【2013年 回顧】福島復興を阻む汚染水問題 リスク管理が議論に

福島第一原子力発電所事故から2年半以上が経過し、間もなく3度目の年越しを迎えようとする現在も、14万人以上の方々が避難生活を余儀なくされる状況となっている。被災地域の復興を加速させ、避難されている方々の生活再建を支援するとともに、1日も早く安定した暮らしが実現できる環境をつくり出すため、あらゆる知見を結集することが重要だ。

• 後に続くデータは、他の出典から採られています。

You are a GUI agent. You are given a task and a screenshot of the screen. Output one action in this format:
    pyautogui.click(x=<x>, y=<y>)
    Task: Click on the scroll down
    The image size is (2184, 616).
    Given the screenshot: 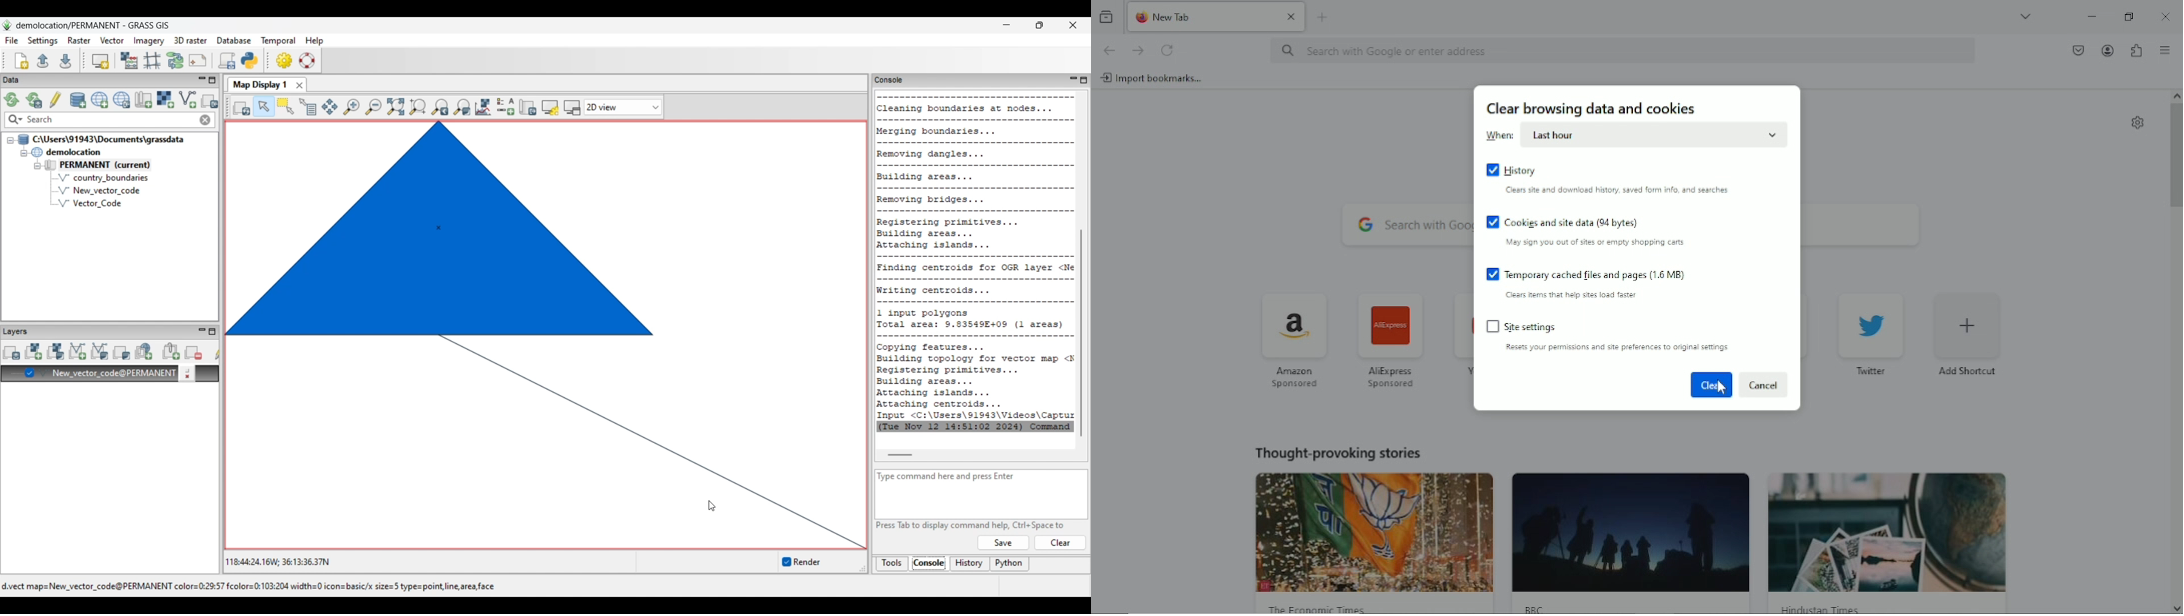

昨年末に新政権が発足した。福島の復興・再生は引き続き、政府の最重要課題の1つだが、そのためには、増え続ける汚染水の問題を根本的に解決することが急務である。現状は、近隣諸国だけでなく、欧米でも極めて深刻な問題として報道されるなど、事故発生以来、内外から懸念が高まる一方、4号機の使用済み燃料プールからの燃料取り出しが、当初目標より1か月前倒しで11月に開始されるなど、進展もあった。これは、今後、長期にわたる事故炉廃止措置に向けた大きな一歩であり、また、国民の安心・安全、海外からの懸念解消にもつながる大事な作業といえよう。事業者はもとより、国が前面に出て、廃炉・汚染水対策に取り組んでいく必要があるが、国内外の叡智を結集し、山積する課題を克服すべく、8月に設立された「国際廃炉研究開発機構」がイニシアティブをとって、この困難かつチャレンジングなタスクを完遂せねばならない。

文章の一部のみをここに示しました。